(Saved data entries)
• • • • •

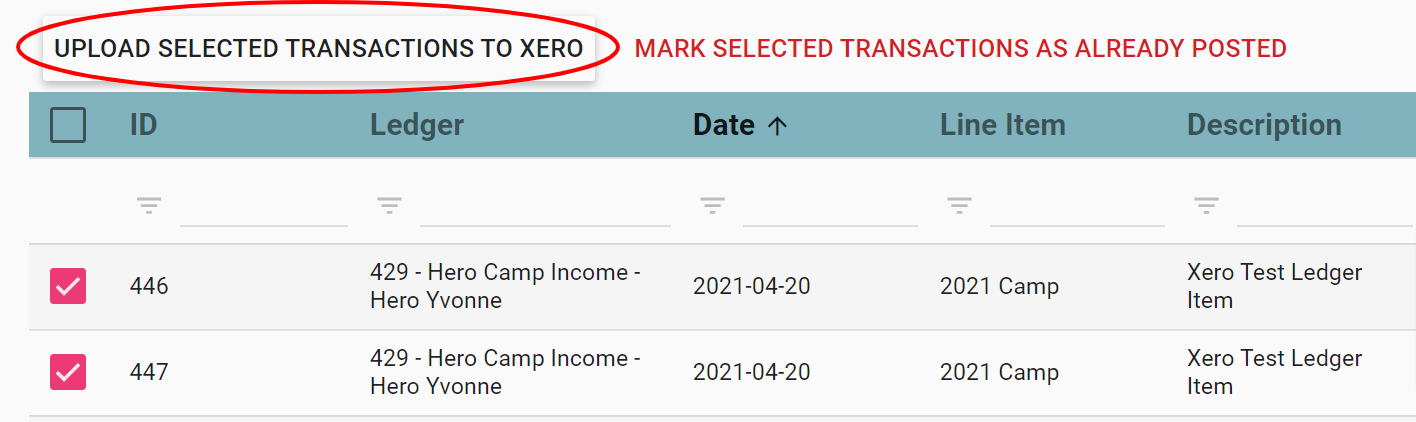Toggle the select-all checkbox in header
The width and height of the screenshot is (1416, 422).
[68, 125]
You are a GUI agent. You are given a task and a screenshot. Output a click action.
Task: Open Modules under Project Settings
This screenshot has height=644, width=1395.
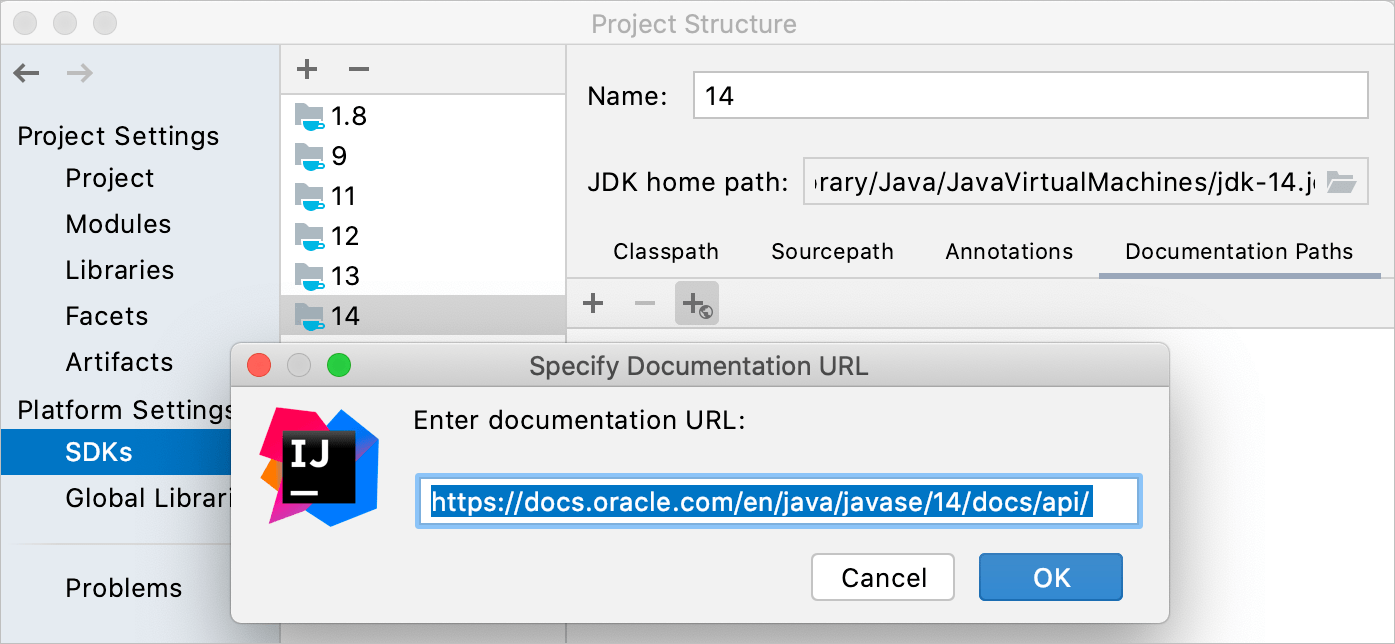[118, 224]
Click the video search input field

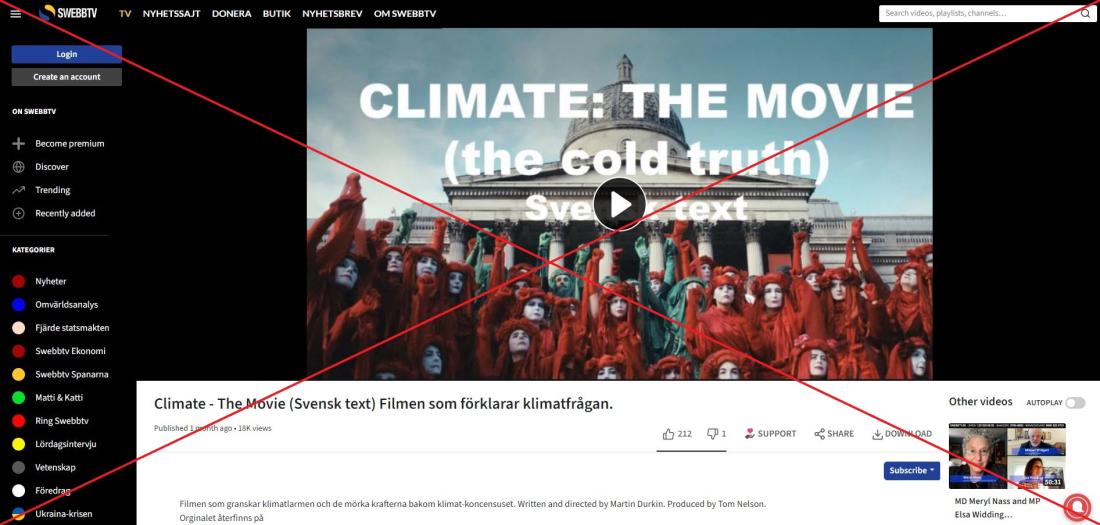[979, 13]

• • • • •

Your goal -> The line containing "You are a GUI" and every line after it, up to the last line of the data, should be returned exactly, without the pictures.

Your solution ->
You are a GUI agent. You are given a task and a screenshot. Output a click action.
Task: Open Modules under Project Settings
This screenshot has height=644, width=1395.
[118, 224]
Click the video search input field

[979, 13]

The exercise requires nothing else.